Tuesday, September 17, 2013

About That Scar . . .



I think we can all agree that life is just sucky sometimes. You look through your closet full of clothes and can't find a thing you feel like wearing, or you get cut off in traffic by some idiot talking on a cell-phone who doesn't care two hoots they're that idiot talking on a cell-phone, or you could be just miffed that your chocolate temper broke while making truffles. Hey, now. That totally happens to people.
These are the little obnoxious things in life that, really, we could all do without - kind of like those tiny gnats that emerge (from Hades, I'm convinced) in the summer that are heck-bent on going all kamikaze into your eyeballs. Annoying, but not life-alteringly so.

That kind of annoying is not what I'm going to talk about. I'm going to talk about something deeper. I'm going to talk about harming others (unintentionally and otherwise) in the name of love and not confronting sin in the name of love. My point is simply this: the Church rarely loves properly.

When a wife, bound in agony, goes to some of the people of God and pleads for help, they shouldn't use what is holy to mock and judge her. When a professor gives a lecture that includes some truly erroneous presumptions, people shouldn't tear apart the man behind the argument; a gentle man if ever there was one.

And - this is my personal favorite, one that has had me fuming for the past two days - when women are told in a certain article they are only useful in so much as they make babies and thus should not go to college . . . oh, this. This should not ever happen because the idea behind it is menacing and subtle and it destroys.

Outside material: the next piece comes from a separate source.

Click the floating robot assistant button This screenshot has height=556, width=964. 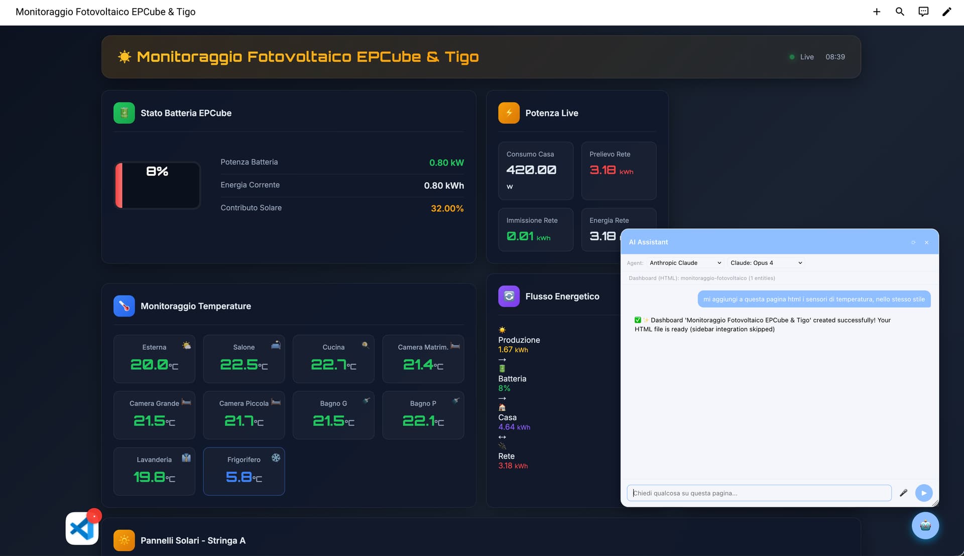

It's not okay for people to believe filth. It's not okay to believe a lie that destroys. It's not okay that evil, black and ravenous, rips apart innocent people's lives. And (deep breath) it's not okay when people do some of these things in the name of God. It's more than not okay. It's sinister.

I have seen heinous things done to others in the "service" of God using His Own Words, and it makes me writhe in anguish on their behalf. I've heard a despicable lie on the lips of righteous people - Christians I knew and still love. They didn't know what they were doing, and they still don't. But in quiet moments I find myself thinking, "Oh. Oh, but they should have."

We don't know what love is. Love is not metaphorically beating the Word of God over someone's head until they agree with you. Love does not demean, then excuse behavior by claiming a "spiritual authority" over someone's life. Love does not manipulate - even "for the other person's benefit." This is not love.

But love also doesn't mean leaving sin unconfronted. "But if I have not love, I am nothing." I have been plummeting the depths of this passage the past few weeks and have yet to bottom out. It's too easy sometimes for me not to confront sin in the name of love. I understand the difficulty in knowing the proper line between confronting someone and overlooking an offense in love. Our judgement falters in ways it shouldn't. Rape, for instance, is rape - even in marriage. On the other hand, turning the other cheek doesn't mean we leave falsehood in academic arenas unadressed or overlook a little crunching of "special numbers" in order for the accounts to all add up. We are not well, Church, are we?

We don't often know when to stand firm, and when we do stand firm, we so often fail to do so with real humility and grace.

And while I'm steamrolling right along, can I just explain to you why this is so important to me? It's because I want a reckoning. It's because of Heaven, where I'm convinced every single last one of these things will get sorted out to the nth degree by the God who saw. The One who saw motive and secret thoughts; the one who sees straight through my heart and yours clear as day. And you and I will have justice.

 One of the names of God is El Roi. It means the God who sees. The more I realize He saw, the more I find forgiveness. I don't have to hold wounds close to my heart - they're on His. Forgiveness means being so lost in the love of God, bitterness is no longer necessary. Bitterness can't take root where Love has vanquished every fear.

An old song talks about how sweet it is to trust in Jesus, "just from sin and self to cease; just from Jesus simply taking life and breath, and joy and peace." Take heart, you burdened ones. His heart is moved for you. Give up your burdens, take up his yoke, and be at peace. He sees.